Bentham Science Publishers, Anti-Cancer Agents in Medicinal Chemistry, 9(18), p. 1252-1257, 2019
DOI: 10.2174/1871520618666180228155435
Full text: Unavailable
Background and Purpose: Over the last decade, the inhibition of PLK1 has proven potent antiproliferative activity in vitro. However, the effectiveness of most synthetic targeted drugs has not yet been translated into clinics. Herein, we investigated the in vitro effects of two second-generation PLK1 inhibitors BI 6727 and GSK461364 in breast cancer cell lines as monotherapy or in combination with other drugs or ionizing radiation. Material and Methods: Cell survival was analyzed through XTT®, clonogenicity and caspase-3 activation assays were also studied, and drug interactions analyzed through a nonlinear regression of a sigmoid doseresponse model. Sensibilization to radiation was assessed through enhancement ratio calculation. Results: Mild effects on the viability of both cell lines tested (MCF-7 and Hs578T) were observed irrespective of the used PLK1 inhibitor. Alternatively, abrogation of PLK1 significantly reduced clonogenicity while effectively sensitized cells to ionizing radiation. Drug interactions showed dissimilar results with antagonistic effects with any drug combination in MCF-7 and clear synergic interactions between both PLK1 inhibitors and cisplatin, temozolomide or doxorubicin in Hs578T, which is TP53 mutated.
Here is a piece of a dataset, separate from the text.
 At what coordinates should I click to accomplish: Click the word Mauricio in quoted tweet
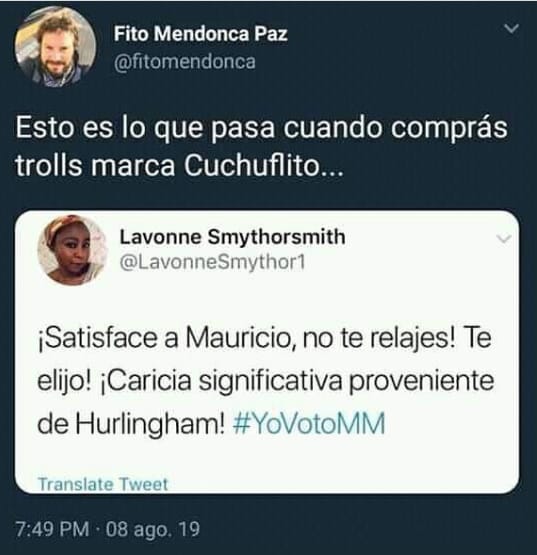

Conclusion: Targeting kinases involved in mitotic checkpoints are expected to prevent mitotic exit and enhance chemosensitization. Nonetheless, despite overexpressing PLK1, in our model, expressive results after its inhibition were only seen through clonogenic assays or when BI 6727 and GSK461364 were combined with ionizing radiation. Disparate responses of cell lines to drug combinations might denote a partial reflection of the substantial differences in the vast spectrum of genetic, biological and epigenetic burden observed in breast cancer. In the near future, individual genomic/proteomic profiling will allow its further classification and will consent the initiation of novel strategies for therapy. Even though the future impact of PLK1-tailored treatment still needs validation, much more pre-clinical and clinical research for this kinase are warranted.